------ Exercise data ------
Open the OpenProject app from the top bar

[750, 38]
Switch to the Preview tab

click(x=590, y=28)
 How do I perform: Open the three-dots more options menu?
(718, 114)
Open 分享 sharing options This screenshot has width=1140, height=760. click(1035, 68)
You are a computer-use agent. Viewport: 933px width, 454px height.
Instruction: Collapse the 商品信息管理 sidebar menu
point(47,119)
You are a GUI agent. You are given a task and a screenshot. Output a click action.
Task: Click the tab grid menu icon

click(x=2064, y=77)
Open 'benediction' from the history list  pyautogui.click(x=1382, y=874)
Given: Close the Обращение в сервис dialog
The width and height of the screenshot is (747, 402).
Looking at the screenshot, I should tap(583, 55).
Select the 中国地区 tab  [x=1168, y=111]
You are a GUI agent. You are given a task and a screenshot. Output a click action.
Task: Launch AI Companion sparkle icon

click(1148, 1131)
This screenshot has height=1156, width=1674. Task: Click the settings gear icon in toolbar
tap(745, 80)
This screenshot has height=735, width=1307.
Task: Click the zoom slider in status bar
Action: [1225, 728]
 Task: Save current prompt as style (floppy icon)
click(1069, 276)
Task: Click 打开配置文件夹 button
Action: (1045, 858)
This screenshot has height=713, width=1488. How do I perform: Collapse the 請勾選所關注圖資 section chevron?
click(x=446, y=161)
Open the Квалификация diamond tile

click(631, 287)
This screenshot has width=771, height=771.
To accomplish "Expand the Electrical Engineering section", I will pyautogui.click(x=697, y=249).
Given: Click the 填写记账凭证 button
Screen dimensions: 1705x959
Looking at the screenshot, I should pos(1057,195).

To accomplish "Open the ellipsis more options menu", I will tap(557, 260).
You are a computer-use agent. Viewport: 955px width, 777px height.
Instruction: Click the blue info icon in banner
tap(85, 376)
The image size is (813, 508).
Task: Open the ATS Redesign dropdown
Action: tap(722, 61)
------
### [Task details]
Please report every line of the records above that contains the word "will".

### [Answer space]
To accomplish "Expand the Electrical Engineering section", I will pyautogui.click(x=697, y=249).
To accomplish "Open the ellipsis more options menu", I will tap(557, 260).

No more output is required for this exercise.